Consider the data and model from Simple example:

X = collect(1:10)
Y = [1.0, 1.78, 3.64, 3.72, 5.33, 2.73, 7.52, 9.19, 6.73, 8.95]
ΔY = [0.38, 0.86, 0.29, 0.45, 0.66, 2.46, 0.39, 0.45, 1.62, 1.54]
data = FittingData(X,Y,ΔY)
model = ModelFunctions((x,λ)-> λ*x)

Objective functions

Use lsq_objective to construct the uncertainty-weighted least squares objective:

weighted_lsq = lsq_objective(data,model)

#9 (generic function with 1 method)

The returned objective function takes the model parameter (array) λ as argument weighted_lsq(λ).

To obtain the standard least squares objective, the errors must be set to 1, e.g. by using the shortened constructor (see The FittingData struct):

data_no_errors = FittingData(X,Y)
standard_lsq = lsq_objective(data_no_errors,model)

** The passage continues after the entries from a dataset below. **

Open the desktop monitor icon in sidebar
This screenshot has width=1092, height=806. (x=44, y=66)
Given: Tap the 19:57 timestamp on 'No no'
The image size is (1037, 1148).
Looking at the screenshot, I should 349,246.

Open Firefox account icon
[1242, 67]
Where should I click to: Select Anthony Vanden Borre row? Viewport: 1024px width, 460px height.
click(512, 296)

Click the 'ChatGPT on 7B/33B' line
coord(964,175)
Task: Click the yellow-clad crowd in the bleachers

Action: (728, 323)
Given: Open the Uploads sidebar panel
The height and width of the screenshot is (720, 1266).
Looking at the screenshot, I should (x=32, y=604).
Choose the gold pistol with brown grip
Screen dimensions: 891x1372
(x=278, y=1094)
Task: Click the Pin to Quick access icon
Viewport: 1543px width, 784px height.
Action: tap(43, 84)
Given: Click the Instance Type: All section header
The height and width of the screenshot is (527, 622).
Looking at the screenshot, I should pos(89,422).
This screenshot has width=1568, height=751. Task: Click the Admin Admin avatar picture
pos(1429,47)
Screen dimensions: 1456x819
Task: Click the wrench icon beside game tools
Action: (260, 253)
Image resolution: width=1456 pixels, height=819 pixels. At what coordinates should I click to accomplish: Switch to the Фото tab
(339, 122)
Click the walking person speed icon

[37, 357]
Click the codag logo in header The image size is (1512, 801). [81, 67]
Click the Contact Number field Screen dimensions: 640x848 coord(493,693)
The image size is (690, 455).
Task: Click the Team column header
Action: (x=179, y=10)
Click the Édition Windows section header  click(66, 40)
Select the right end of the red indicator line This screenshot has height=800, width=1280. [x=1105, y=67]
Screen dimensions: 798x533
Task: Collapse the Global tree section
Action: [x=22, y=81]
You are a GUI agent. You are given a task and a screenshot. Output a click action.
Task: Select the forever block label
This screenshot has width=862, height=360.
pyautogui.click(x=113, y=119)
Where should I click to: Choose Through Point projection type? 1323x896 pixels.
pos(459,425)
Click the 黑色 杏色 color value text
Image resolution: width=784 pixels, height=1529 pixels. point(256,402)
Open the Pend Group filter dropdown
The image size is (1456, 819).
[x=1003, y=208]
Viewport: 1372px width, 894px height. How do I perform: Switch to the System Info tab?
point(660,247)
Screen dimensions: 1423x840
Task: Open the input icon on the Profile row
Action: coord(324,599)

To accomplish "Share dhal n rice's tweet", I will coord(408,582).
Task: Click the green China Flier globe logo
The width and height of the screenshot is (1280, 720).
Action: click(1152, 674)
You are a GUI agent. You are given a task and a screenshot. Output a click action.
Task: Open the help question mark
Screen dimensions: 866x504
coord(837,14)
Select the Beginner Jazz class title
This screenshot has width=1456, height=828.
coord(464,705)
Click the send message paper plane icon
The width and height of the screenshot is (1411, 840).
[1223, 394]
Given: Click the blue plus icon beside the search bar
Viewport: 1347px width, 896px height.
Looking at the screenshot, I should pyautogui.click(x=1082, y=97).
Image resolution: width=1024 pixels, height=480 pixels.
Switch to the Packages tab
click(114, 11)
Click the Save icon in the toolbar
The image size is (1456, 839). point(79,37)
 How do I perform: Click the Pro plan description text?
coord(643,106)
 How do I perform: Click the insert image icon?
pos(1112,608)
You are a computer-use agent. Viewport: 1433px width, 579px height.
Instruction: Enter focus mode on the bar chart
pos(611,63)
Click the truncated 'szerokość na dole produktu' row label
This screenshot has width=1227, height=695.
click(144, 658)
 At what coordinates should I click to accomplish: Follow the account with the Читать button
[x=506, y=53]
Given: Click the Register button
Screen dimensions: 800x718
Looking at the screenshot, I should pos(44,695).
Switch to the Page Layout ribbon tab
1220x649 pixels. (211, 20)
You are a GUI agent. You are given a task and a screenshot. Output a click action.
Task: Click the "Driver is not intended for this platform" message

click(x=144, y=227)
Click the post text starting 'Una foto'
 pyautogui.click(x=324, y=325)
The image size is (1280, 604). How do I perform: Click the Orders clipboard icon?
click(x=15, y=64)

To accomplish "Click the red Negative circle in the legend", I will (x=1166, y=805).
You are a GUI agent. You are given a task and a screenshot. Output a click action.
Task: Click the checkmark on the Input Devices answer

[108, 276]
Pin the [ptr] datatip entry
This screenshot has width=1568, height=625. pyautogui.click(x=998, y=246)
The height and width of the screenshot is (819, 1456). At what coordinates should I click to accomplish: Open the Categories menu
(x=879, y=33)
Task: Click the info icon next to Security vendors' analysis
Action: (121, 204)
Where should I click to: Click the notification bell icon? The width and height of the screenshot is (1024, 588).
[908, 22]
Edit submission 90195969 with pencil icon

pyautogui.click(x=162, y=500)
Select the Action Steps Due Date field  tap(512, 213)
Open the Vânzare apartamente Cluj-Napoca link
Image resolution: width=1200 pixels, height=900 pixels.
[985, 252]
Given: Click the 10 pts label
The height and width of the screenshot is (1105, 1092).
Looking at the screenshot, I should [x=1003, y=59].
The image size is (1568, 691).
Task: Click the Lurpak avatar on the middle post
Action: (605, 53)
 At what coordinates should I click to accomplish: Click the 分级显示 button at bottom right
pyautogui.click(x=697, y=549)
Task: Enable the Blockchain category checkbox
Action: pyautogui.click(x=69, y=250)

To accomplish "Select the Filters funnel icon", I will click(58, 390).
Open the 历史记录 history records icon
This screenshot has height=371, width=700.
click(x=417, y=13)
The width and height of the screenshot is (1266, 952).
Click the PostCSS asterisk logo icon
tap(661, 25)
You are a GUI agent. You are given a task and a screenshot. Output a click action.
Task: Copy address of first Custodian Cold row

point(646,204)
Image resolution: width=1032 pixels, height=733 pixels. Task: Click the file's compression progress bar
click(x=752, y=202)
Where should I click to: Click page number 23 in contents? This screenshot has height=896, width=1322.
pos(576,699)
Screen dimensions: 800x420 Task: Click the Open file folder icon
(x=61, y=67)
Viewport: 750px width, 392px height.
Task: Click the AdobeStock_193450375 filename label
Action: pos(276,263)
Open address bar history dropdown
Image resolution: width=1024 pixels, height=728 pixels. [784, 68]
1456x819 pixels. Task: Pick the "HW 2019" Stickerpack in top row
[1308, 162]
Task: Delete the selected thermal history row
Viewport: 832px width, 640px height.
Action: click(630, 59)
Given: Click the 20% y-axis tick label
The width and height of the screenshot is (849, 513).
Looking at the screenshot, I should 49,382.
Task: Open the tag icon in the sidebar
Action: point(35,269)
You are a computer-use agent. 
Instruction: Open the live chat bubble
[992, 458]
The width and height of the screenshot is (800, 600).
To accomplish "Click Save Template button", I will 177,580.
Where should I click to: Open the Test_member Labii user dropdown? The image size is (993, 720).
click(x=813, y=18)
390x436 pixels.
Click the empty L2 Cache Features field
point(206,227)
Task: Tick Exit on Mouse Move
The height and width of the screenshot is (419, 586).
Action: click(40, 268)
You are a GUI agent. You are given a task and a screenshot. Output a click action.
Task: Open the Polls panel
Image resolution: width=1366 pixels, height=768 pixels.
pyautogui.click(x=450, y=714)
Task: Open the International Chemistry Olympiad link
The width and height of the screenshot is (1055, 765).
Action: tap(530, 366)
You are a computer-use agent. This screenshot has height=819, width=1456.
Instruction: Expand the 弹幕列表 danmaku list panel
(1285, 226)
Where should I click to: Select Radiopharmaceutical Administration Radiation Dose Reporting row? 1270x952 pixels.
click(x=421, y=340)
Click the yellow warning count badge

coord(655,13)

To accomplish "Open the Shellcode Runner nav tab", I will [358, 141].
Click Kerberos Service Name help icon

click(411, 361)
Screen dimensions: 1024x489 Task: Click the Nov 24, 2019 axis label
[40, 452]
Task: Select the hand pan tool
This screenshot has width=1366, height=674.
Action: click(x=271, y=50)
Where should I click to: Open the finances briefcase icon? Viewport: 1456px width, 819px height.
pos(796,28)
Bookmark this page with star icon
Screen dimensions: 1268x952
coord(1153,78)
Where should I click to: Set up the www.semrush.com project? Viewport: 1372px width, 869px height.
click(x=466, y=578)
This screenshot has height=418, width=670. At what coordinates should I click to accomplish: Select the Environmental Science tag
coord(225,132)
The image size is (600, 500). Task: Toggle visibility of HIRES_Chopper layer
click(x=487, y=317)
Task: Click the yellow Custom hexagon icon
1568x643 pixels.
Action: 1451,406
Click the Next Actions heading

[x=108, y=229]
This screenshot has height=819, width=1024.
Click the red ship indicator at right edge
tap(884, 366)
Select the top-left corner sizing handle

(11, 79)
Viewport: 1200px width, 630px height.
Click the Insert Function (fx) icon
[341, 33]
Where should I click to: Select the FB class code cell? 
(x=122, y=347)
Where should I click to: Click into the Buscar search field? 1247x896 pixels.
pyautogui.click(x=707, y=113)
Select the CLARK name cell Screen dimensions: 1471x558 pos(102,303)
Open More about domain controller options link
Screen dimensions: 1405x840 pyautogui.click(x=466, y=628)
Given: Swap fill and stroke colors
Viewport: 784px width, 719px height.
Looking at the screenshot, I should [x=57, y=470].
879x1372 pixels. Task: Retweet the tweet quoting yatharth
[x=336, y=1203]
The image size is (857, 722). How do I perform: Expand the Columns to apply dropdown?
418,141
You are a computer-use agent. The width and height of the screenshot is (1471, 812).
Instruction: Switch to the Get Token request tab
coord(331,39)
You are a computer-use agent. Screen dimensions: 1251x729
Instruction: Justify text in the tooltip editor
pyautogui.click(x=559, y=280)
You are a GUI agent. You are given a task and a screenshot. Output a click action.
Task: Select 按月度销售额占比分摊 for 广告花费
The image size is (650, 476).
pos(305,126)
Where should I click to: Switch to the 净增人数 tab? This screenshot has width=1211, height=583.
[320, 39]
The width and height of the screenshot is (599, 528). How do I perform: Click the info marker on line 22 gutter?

Partial derivatives and gradients

To obtain partial derivatives or the gradient of the least squares objective function, the partial derivatives of the model function need to be added to the ModelFunctions object (cf. The ModelFunctions struct):

model = ModelFunctions((x,λ)->λ*x , partials = [(x,λ)-> x])

ModelFunctions(Main.var"#3#5"(), [Main.var"#4#6"()])

The partial derivatives of the least squares objective can be obtained with lsq_partials

∂_weighted_lsq = lsq_partials(data,model)

1-element Vector{Function}:
 #17 (generic function with 1 method)

Note that lsq_partials returns the partial derivatives as vector of abstract functions with λ as argument, even in the 1-dimensional case.

∂_weighted_lsq[1](1.1)

42.62381855699296

The gradient of the least squares objective can be obtained with lsq_gradient

∇_weighted_lsq = lsq_gradient(data,model)

#23 (generic function with 1 method)

The returned gradient function has the signature (grad_vector,λ). The argument grad_vector must be a vector of appropriate type and length, that can be mutated.

∇_weighted_lsq([0.0],1.1)

1-element Vector{Float64}:
 42.62381855699296

Mutation of gradient vector

In some optimization algorithms, the gradient function is called multiple times during each iteration. Mutating an array allows to reduce the memory allocation overhead of creating new gradient arrays.